How Can Stepdaughter be Reassured in Estate Plan for Blended Family?
My husband of over 40 years recently was diagnosed with Parkinson’s and dementia and is no longer able to act as a co-trustee with me on our trust. His daughter, who is my stepdaughter, now wants to step in as co-trustee with me. I told her no, and that I would act as sole trustee. The beneficiaries in our trust are two people, her and my one son.
Needless to say, this has caused some friction within our blended family. She and I have always had a good relationship. Any suggestions?
Blended families often create estate planning challenges. In some cases it’s because the couple doesn’t do proper planning and there’s a chance all asset will end up with the surviving partner or spouse and pass to his or her side of the family. But even where the parents have put a plan in place to treat all children equally, as you have done, tensions can arise when one partner is likely to outlive the other for a long period of time. On the one hand, the child or children of the deceased partner may resent waiting for their inheritance or fear either that the surviving partner will change the plan or the funds will be spent down, which could happen in a number of ways: simple living expenses, long-term care costs, the surviving spouse meeting a new partner or becoming subject to undue influence or fraud. On the other hand, the surviving partner generally does not want her life controlled by the deceased partner’s children.

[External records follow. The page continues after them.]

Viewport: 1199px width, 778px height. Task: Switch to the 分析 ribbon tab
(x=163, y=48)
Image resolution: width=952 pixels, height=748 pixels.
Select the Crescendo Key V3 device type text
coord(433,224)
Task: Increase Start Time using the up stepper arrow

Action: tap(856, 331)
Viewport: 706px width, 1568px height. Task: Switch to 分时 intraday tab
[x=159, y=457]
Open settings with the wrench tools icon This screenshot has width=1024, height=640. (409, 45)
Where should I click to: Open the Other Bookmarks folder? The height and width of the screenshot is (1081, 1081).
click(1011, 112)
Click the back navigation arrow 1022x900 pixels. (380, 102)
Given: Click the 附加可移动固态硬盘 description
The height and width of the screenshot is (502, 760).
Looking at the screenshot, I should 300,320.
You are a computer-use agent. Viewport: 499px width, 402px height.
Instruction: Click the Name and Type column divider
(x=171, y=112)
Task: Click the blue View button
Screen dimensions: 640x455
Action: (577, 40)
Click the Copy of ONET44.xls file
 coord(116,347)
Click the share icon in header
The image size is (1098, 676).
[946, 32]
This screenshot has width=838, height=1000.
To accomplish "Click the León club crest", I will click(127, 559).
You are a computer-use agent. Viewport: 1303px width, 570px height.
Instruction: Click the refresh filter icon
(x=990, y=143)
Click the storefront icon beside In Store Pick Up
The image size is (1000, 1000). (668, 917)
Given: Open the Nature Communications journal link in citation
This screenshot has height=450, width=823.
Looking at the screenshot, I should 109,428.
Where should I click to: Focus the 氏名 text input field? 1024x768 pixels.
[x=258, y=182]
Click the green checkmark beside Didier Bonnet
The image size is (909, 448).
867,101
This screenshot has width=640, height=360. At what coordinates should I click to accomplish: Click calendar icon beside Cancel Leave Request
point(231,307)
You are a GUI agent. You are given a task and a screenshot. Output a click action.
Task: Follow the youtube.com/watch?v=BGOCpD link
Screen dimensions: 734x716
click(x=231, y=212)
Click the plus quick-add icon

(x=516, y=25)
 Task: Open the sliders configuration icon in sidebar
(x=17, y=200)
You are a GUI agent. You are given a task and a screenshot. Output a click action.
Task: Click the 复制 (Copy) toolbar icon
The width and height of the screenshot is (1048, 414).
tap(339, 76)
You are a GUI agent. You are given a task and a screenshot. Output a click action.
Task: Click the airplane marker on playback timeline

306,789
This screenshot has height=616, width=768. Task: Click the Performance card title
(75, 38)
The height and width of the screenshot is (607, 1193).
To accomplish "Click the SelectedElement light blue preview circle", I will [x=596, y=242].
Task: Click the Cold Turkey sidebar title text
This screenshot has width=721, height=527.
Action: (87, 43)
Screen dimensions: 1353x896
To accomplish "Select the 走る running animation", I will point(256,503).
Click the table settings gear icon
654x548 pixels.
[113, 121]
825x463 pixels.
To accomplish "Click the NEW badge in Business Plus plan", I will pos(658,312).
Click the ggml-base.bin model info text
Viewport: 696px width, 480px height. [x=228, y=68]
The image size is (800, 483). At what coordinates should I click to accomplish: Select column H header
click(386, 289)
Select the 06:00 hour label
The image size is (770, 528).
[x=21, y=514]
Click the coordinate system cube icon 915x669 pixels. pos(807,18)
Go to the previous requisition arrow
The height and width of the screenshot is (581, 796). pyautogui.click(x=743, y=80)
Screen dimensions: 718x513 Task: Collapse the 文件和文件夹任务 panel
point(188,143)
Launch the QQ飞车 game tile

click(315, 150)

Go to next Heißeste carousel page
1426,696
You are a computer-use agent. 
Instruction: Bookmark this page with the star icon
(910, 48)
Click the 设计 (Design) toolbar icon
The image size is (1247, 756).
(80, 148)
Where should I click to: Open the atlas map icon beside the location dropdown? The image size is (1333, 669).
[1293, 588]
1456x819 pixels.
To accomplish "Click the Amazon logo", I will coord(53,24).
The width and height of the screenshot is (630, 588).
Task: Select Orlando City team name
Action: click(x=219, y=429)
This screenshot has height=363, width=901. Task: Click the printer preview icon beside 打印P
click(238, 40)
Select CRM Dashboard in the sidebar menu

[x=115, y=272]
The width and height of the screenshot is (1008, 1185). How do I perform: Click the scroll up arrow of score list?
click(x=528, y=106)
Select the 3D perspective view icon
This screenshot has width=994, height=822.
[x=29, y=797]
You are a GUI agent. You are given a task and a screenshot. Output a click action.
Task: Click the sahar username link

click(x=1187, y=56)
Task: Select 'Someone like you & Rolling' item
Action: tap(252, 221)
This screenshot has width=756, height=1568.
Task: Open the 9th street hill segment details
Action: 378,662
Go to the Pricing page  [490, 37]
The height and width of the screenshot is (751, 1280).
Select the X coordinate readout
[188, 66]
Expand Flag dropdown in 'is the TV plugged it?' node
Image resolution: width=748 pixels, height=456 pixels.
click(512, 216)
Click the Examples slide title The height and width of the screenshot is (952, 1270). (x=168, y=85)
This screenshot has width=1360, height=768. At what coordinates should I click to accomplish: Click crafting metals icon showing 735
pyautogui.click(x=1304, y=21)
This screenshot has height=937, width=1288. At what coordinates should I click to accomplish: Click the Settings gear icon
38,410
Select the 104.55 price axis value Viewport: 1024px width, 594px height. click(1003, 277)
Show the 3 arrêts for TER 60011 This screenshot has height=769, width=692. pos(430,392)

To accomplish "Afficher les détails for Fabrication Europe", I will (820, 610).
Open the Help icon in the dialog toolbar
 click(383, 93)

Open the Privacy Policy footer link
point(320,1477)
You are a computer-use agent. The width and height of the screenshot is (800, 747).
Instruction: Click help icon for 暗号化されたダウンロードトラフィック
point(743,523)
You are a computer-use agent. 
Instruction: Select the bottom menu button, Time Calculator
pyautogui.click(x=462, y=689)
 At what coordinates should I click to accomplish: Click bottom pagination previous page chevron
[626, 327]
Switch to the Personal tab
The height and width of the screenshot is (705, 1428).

This conflict is playing out in your family. Your stepdaughter has a clear interest both in making sure that her father is well cared for and that she ultimately receives her inheritance. You have a clear interest in your own autonomy and being able to live your life without anyone looking over your shoulder. I think a solution could be to find a way to reassure your stepdaughter through extreme transparency. Don’t name her as co-trustee, but give her access to see the trust accounts on-line. Also, name her as co-successor trustee along with your son in the event you become incapacitated. These steps mean you’re both getting something and giving up something. Your stepdaughter gets to see what’s going on, but doesn’t have control. You maintain control, but lose some privacy.